Official Injury Claim: emerging data and trends |
Author: Ian Davies
Contacts: Karim Derrick, Mike Gilpin and Roger Davis
Seven months since the launch of the Official Injury Claim (OIC) portal in the UK, more data is emerging every day as claims progress. Whilst early analysis of data can sometimes be misleading, there is now sufficient data to start forming conclusions.
Artificial Intelligence (AI)
As medical reports are received, we deploy Kennedys’ AI tools and text analytics to analyse both structured data from the portal and unstructured data in the form of medical reports.
Delayed disclosure of medical reports?
Our findings are showing that four in five medical reports are still pending for accidents that occurred five or six months ago, which is surprising.

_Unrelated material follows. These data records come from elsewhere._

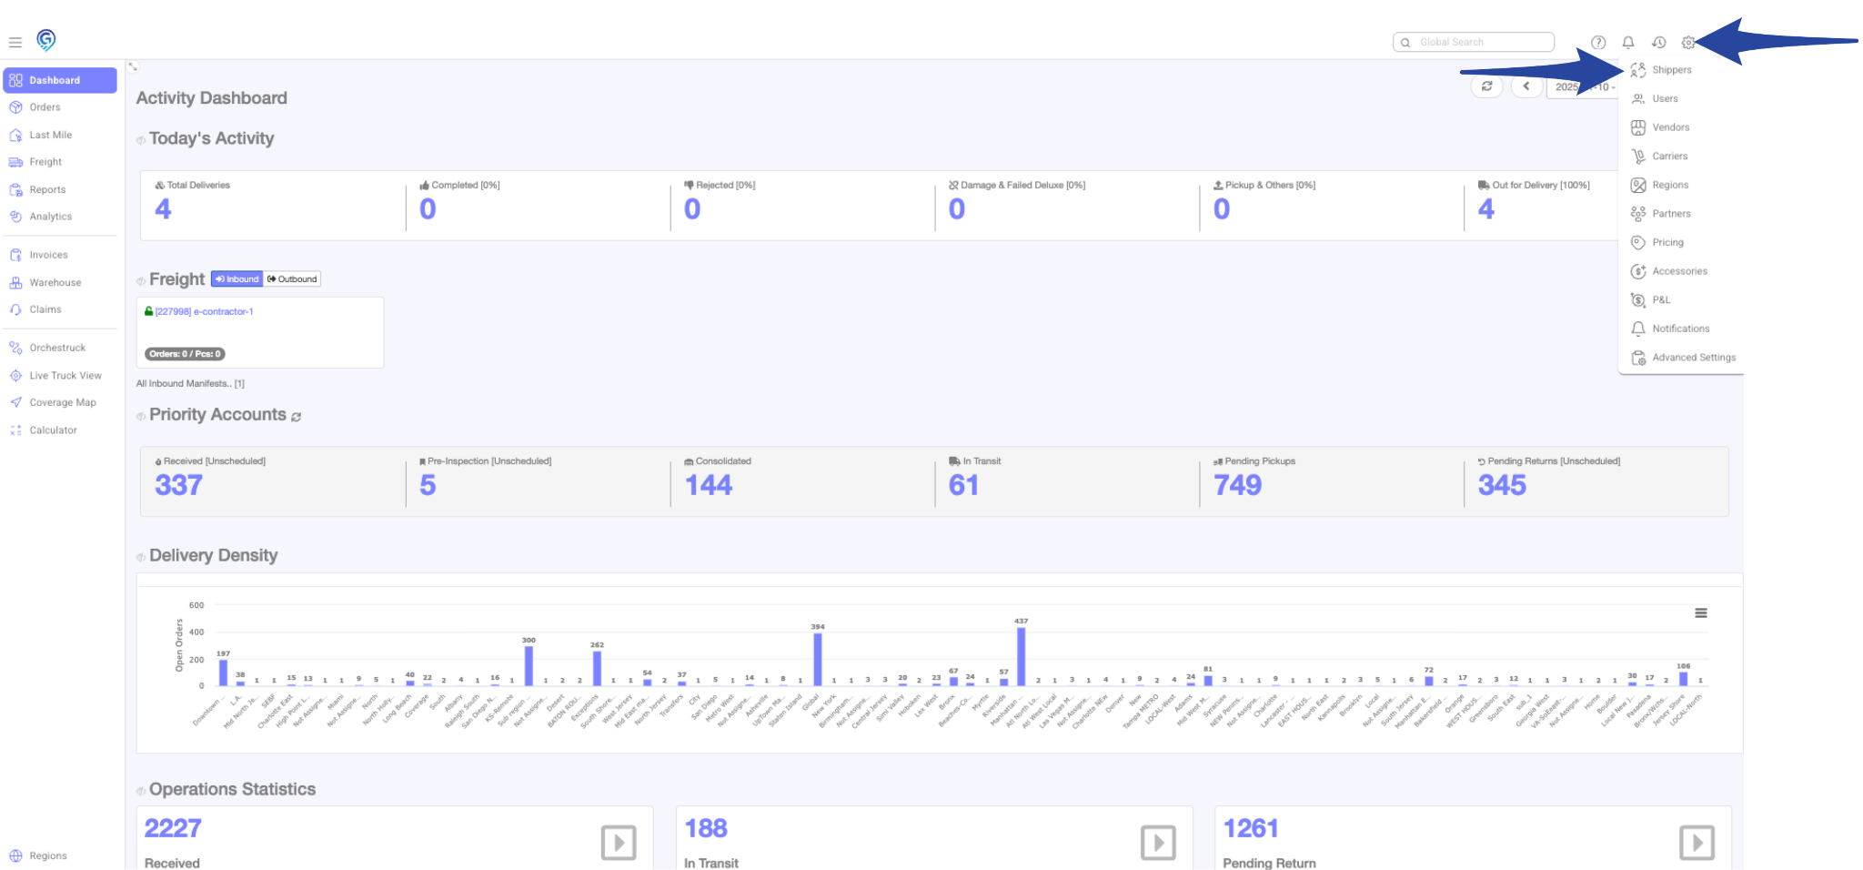Click the dashboard refresh button
This screenshot has height=870, width=1863.
tap(1487, 86)
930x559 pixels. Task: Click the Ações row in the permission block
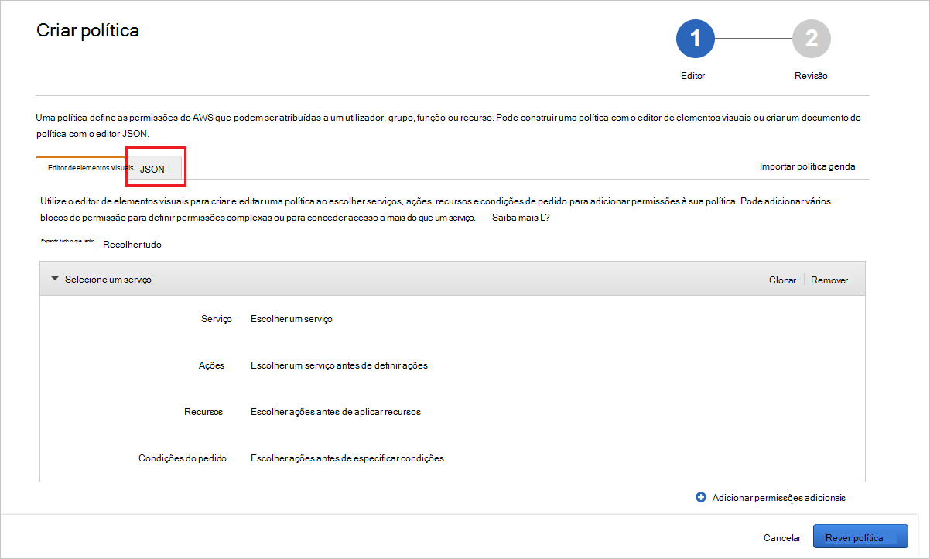pos(211,365)
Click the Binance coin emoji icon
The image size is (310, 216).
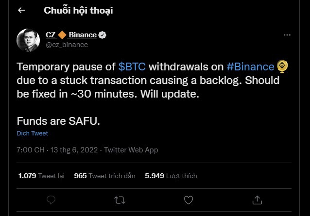point(282,66)
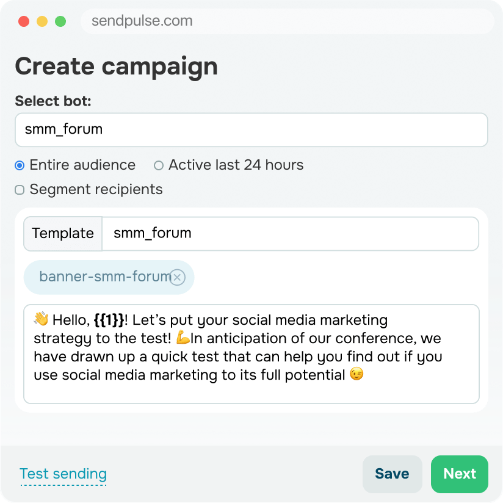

If MoJ timelines were replicated in the OIC portal, we would expect more claims to have achieved settlement by now, and certainly more medical reports to have been disclosed. Perhaps reports indicating a six month prognosis, for example, are being held until the expiry of the prognosis period? However, we are now seven months since the OIC’s implementation and more medical reports were expected to have been disclosed by this point.
Although this may not pose a problem in the short term, it will start to become an issue if people stop using the portal because it takes three months for the claimant to obtain a medical report in the zero-three month bracket. A prognosis of three-six months is more likely, and onwards to the six-nine month bracket. It is also worth bearing in mind that the savings projected by having the OIC portal in the first place, will be eaten into with every delay and extra step needed.
Equally interesting is that the data shows significantly higher proportions of claims submitted by litigants in person have medical reports supporting them. It therefore appears that a litigant in person is able to progress claims reasonably proficiently.
Exceptional severity claims
Some claimant representative firms are actually running at 100%, whilst others are coming in at high 40s. In contrast, some aren’t putting any in. What will be interesting in respect of those who are silent on the point, is what sort of instructions are given to the medic and what they are asked to comment on by way of exceptional severity.
Notable from our data is that more litigants in person are claiming exceptional severity. Are medical examiners supporting the claimant contention that the case merits an exceptionally severe award? In the majority of cases no exceptional severity has been claimed and the medical examiner has not offered a different view.
For those claims where the SCNF indicated exceptional severity and the medical report had been submitted, the medics agreed that a diagnosis of exceptional severity was merited in around 60% of the cases. In 3% of claims, no exceptional severity was claimed in the first instance, but was found by the examiner.
Whiplash claims – lower than expected?
Currently only 11% of what can be described as purely whiplash claims are present.
Psychological injuries on the increase?
Psychological elements were indicated in 72% of MoJ claims pre-OIC. Current statistics are showing that this is growing to 82% in OIC claims. We are also seeing how composite claims are appearing i.e. those that contain an element of psychological injury but also non-tariff injuries.
Prior to the OIC launch, roughly a third of MoJ claims had that composite nature. Early insight into the data in the first six months indicate this has increased by 40%. Around 45% of all claims now are a mixture of whiplash, psychological and non-tariff injuries.